ASSIGNMENT – Return the lines below exactly as they appear, please, starting with the first and ending with the one that contains "You are a computer-use agent. Screen".

-- Opening Marker --

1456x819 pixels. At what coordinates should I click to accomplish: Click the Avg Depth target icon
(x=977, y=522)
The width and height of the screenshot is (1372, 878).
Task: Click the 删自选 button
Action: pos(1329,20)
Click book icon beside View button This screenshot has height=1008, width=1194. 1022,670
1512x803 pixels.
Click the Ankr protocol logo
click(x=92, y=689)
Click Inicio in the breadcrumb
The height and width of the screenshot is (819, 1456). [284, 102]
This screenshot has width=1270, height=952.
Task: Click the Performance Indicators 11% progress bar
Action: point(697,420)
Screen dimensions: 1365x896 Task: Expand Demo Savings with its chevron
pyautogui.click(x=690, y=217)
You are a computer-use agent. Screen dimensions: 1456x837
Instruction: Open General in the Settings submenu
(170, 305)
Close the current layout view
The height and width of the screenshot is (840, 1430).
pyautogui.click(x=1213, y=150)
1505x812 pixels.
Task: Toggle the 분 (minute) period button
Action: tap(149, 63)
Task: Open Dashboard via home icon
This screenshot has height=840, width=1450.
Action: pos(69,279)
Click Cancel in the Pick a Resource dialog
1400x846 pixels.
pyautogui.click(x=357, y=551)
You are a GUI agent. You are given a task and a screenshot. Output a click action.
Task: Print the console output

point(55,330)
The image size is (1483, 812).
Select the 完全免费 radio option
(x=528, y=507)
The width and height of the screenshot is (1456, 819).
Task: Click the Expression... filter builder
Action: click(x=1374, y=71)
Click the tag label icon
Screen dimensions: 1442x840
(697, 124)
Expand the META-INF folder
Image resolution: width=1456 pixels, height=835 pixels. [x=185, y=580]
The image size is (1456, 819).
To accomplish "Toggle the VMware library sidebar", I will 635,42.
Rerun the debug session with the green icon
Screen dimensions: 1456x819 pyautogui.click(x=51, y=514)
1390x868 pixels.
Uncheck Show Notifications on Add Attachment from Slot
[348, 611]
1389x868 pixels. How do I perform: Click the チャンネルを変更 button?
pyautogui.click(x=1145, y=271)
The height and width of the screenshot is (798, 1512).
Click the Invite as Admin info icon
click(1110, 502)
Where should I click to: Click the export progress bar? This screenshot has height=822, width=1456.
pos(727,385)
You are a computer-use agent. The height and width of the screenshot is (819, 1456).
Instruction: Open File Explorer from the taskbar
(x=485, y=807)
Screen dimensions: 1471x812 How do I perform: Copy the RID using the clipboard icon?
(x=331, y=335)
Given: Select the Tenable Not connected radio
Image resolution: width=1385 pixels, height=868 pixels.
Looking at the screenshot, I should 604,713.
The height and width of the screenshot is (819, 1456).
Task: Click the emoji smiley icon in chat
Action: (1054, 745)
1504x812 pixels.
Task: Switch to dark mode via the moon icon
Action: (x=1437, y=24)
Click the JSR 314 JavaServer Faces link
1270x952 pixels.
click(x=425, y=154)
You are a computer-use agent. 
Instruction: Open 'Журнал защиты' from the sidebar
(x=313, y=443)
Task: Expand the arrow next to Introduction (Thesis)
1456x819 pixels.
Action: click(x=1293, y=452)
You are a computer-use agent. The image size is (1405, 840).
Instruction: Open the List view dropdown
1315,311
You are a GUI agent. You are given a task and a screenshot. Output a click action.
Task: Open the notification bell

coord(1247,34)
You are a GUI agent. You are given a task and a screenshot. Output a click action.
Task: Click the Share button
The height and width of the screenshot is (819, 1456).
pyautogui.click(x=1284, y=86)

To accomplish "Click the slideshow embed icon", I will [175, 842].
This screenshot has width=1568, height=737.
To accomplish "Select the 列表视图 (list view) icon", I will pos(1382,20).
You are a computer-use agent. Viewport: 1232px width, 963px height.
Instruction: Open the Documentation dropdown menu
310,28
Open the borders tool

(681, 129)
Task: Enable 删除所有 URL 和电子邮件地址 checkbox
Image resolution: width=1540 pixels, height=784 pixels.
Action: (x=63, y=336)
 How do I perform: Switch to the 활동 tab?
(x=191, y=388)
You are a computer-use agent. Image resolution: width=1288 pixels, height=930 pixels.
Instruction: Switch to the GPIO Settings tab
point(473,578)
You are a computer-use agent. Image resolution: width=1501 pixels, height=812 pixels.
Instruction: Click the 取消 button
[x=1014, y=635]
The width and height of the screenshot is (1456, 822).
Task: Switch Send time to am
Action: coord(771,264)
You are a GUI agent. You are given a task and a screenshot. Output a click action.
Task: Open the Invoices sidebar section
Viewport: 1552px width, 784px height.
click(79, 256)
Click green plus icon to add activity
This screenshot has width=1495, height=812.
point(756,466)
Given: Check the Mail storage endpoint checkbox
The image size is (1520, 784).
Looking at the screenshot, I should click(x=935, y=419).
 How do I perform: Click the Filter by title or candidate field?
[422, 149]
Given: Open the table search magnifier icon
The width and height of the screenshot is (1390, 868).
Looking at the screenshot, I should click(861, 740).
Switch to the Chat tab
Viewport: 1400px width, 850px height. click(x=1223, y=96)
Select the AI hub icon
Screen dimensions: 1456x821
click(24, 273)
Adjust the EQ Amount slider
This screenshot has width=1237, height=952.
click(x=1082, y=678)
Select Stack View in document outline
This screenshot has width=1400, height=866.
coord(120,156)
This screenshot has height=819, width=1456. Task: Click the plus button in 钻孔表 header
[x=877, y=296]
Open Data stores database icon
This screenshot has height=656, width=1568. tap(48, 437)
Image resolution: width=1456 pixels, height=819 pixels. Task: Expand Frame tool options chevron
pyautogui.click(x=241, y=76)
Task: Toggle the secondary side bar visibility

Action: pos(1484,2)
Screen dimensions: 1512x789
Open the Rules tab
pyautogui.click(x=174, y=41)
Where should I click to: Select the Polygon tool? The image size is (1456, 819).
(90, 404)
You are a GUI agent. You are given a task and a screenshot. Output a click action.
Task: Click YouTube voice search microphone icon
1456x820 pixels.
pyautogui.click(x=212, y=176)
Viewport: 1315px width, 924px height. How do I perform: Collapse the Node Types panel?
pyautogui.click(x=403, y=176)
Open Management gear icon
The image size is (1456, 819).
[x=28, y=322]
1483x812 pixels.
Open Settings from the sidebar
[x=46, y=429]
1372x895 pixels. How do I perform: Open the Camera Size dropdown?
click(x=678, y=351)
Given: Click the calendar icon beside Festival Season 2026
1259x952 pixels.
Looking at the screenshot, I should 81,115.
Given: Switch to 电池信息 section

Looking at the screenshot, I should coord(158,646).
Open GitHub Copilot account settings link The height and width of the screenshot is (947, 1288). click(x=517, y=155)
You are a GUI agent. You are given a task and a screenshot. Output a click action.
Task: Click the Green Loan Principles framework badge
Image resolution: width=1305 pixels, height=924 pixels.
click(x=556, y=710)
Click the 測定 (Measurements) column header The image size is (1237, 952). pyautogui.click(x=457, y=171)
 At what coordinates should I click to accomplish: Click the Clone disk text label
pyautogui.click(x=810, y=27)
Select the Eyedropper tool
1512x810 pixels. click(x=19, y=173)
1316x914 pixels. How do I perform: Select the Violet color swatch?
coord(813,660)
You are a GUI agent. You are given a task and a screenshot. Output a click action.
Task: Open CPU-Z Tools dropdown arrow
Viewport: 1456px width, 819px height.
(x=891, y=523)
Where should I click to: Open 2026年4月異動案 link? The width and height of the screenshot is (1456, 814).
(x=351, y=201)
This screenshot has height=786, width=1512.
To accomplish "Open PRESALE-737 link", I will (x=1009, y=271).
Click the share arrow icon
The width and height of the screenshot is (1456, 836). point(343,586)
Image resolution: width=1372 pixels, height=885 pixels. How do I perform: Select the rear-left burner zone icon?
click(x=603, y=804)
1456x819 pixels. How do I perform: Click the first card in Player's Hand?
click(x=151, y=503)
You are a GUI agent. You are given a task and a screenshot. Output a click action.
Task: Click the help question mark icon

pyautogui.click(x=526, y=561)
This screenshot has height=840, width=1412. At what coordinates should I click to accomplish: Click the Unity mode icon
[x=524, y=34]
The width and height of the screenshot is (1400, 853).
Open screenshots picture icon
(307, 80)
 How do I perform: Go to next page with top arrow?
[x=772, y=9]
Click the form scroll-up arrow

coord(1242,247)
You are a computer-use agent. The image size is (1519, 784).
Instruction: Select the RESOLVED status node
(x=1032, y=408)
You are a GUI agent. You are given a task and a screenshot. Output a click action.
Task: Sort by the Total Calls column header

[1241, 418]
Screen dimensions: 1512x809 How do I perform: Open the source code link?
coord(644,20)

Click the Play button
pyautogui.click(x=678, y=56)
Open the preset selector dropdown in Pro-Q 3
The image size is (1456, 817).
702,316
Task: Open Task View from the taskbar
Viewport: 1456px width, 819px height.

-- Closing Marker --

ANSWER FOR THE TASK –
1456x819 pixels. At what coordinates should I click to accomplish: Click the Avg Depth target icon
(x=977, y=522)
The width and height of the screenshot is (1372, 878).
Task: Click the 删自选 button
Action: pos(1329,20)
Click book icon beside View button This screenshot has height=1008, width=1194. 1022,670
1512x803 pixels.
Click the Ankr protocol logo
click(x=92, y=689)
Click Inicio in the breadcrumb
The height and width of the screenshot is (819, 1456). [284, 102]
This screenshot has width=1270, height=952.
Task: Click the Performance Indicators 11% progress bar
Action: point(697,420)
Screen dimensions: 1365x896 Task: Expand Demo Savings with its chevron
pyautogui.click(x=690, y=217)
You are a computer-use agent. Screen dimensions: 1456x837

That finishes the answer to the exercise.